_Zadania do wykonania_:
- A) Zredaguj tekst o surogatkach: przepisz część, która zaczyna się od słów „Nielegalny handel dziećmi?”, a kończy na „powodu zamkniętych granic.”. Zamień w niej „kołyski” na „łóżeczka”.
- B) Proszę podać, ile niemowląt pokazał na filmie ukraiński pośrednik według tekstu o surogatkach.
- C) Oceń, czy poniższe zdania zgadzają się z tekstem o surogatkach. Przy każdym odpowiedz „tak” lub „nie” i przytocz rozstrzygające słowa tekstu. (i) We Włoszech surogacja jest prawnie zakazana. (ii) Deniz Herman jest lekarzem kliniki. (iii) Według włoskiej prasy na Ukrainie jest co najmniej 1000 dzieci urodzonych przez surogatki.

_Wybrany fragment_:

---+---

Nielegalny handel dziećmi? Klinika pełna niemowląt od surogatek
Przez pandemię koronawirusa rozgłosu nabrała sprawa handlu dziećmi, które urodziły tzw. surogatki. Ukraińska agencja pośrednictwa umieściła w sieci film pokazujący kołyski z 46 niemowlakami, które czekają na odbiór przez zamawiające je pary. Nie mogą one odebrać dzieci z powodu zamkniętych granic.
Według włoskiej prasy, która nagłośniła całą sprawę, na Ukrainie jest co najmniej 500 dzieci urodzonych przez surogatki, z którymi kliniki nie mają co zrobić przez ograniczenia wywołane pandemią.
Apel do klientów
Z usług ukraińskiej kliniki BioTexCom korzystają klienci z całej Europy, w tym z Włoch, gdzie surogacja jest prawnie zakazana. Za skorzystanie z "usługi" grozi w tym kraju do dwóch lat więzienia i wysoka grzywna.
W opublikowanym w sieci filmie, Deniz Herman, prawnik kliniki, apeluje do jej klientów, by zwrócili się do rządów swych krajów o wydanie specjalnego pozwolenia umożliwiającego im wyjazd na Ukrainę i odebranie "zamówionych dzieci", za który zapłacili. Na filmie pojawiają się m.in. obrazy z płaczącymi maluchami w kołyskach.

---+---

_Wyodrębnione informacje_:
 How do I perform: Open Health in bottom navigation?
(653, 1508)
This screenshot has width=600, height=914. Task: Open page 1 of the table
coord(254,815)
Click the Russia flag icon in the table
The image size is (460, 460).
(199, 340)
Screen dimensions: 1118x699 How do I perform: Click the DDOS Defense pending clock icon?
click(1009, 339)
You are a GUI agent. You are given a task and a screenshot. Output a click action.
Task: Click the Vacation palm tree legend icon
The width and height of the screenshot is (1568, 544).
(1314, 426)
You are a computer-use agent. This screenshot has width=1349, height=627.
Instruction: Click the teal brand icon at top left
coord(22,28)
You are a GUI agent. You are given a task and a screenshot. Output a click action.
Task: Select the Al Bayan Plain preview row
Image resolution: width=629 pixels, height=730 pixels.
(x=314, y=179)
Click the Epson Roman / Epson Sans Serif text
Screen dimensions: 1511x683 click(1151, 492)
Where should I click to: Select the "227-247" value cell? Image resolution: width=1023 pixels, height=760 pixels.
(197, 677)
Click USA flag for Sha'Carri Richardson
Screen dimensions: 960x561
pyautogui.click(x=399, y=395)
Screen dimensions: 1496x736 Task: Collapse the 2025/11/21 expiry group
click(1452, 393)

---+---

_Odpowiedzi do zadań_:
- A)
Nielegalny handel dziećmi? Klinika pełna niemowląt od surogatek
Przez pandemię koronawirusa rozgłosu nabrała sprawa handlu dziećmi, które urodziły tzw. surogatki. Ukraińska agencja pośrednictwa umieściła w sieci film pokazujący łóżeczka z 46 niemowlakami, które czekają na odbiór przez zamawiające je pary. Nie mogą one odebrać dzieci z powodu zamkniętych granic.

- B) 46 niemowląt.

- C)
(i) Tak: „gdzie surogacja jest prawnie zakazana”.
(ii) Nie: „Deniz Herman, prawnik kliniki”.
(iii) Nie: „na Ukrainie jest co najmniej 500 dzieci urodzonych przez surogatki”.